Heating an industrial oven without the use of a flame has been under study for some time. Olszewski says, “This approach, known as flameless combustion, was originally developed and patented in 1992. Flameless combustion provides a much more even distribution of combustion throughout the oven minimizing temperature spikes and the formation of NO_x. But the method is inefficient due to the use of indirect heat transfer pathway. Convective heating of the oven walls is required to produce substantial radiative heating. This consumes an extensive amount of energy and can promote heat loss. The refractory lining, which is needed as a safety or backup layer in the oven, also can degrade at the same time.”

Olszewski has been working with flameless ovens for some time. His initial experience was with his former advisor, emeritus professor Arvind Atreya in the mechanical engineering department at the University of Michigan in Ann Arbor, Mich. Olszewski has now developed a new type of flameless industrial gas oven that overcomes the efficiency issues while also minimizing the formation of combustion byproducts such as NO_x.

Impingement
A new flameless industrial gas oven design has been developed by Olszewski that uses the synergy of impingement effect and a flameless combustion to greatly improve efficiency and reduce NO_x emissions. Olszewski says, “The key to this approach is the placement of alternating injection nozzles of air and fuel as shown in the left image of Figure 4. Air and fuel jets originate from these nozzles and are directed toward the surfaces of the oven.”

The two combustion raw materials will literally impinge upon each other interacting at a rate that approaches the speed of sound. Olszewski says, “This effect, which is comparable to a huge tornado, leads to a thorough mixing of air and fuel producing almost complete combustion with evidence of few byproducts. In contrast, air and the fuel are mixed in conventional flame producing ovens prior to combustion.”

The thorough mixing occurs as both the air and fuel enter the entrainment zone (see Figure 4). Combustion then occurs with the generation of heat in the impingement zone on the oven surface. The combustion reaction is occurring in all areas of the oven producing a uniform heating effect. The right image in Figure 4 shows a photograph of the flameless industrial gas oven using this impingement technique.
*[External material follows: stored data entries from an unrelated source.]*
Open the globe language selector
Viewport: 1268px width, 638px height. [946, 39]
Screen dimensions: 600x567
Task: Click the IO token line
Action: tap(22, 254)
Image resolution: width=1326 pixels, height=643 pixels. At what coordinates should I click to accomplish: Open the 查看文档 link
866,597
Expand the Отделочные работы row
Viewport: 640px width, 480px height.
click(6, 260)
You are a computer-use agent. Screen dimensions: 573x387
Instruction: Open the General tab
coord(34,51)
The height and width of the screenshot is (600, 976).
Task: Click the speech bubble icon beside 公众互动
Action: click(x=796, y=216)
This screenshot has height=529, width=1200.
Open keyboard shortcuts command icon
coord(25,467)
Figure 4. A schematic of the flameless oven is shown in the left image and a picture of the oven in the right image. Figure courtesy of the University of Wisconsin Oshkosh.

Temperatures in the oven can reach as high as 1,000 C according to Olszewski. He says, “Another benefit is that a user can see the flameless industrial gas oven in use because there is no flame to obscure the view (see Figure 5). The bright figures shown are those of metal specimens placed in the flameless industrial gas oven.”


Figure 5. Without the presence of a flame, a user can clearly see into the oven. Figure courtesy of the University of Wisconsin Oshkosh.

Initial experiments were conducted using natural gas as the fuel. Olszewski indicates that other fuels that can be used include biogas, propane and butane. He says, “Conventional flame generating industrial ovens can be readily retrofitted to this flameless impingement design without any difficulty.”

Potential benefits for the flameless industrial gas oven are an increase in productivity due to the more intense heat transfer generated by the impingement mechanism, a potential reduction in the use of fuel due to the higher oven efficiency and reduction of oven emissions making for a safer work environment. Melting of metal alloys, use in the preparation of glass products, power generation and crude oil processing are potential applications for this oven.

Further details on this technology can be found in a recently granted U.S. patent² or by contacting Olszewski at olszewskip@uwosh.edu.

REFERENCES
1. Canter, N. (2022), “Ice: A more effective heat transfer agent,” TLT, 78 (5), pp. 22-23. Available here.
2. Olszewski, P. (2023), “Flameless impingement oven,” U.S. Patent 11,585,601 B2.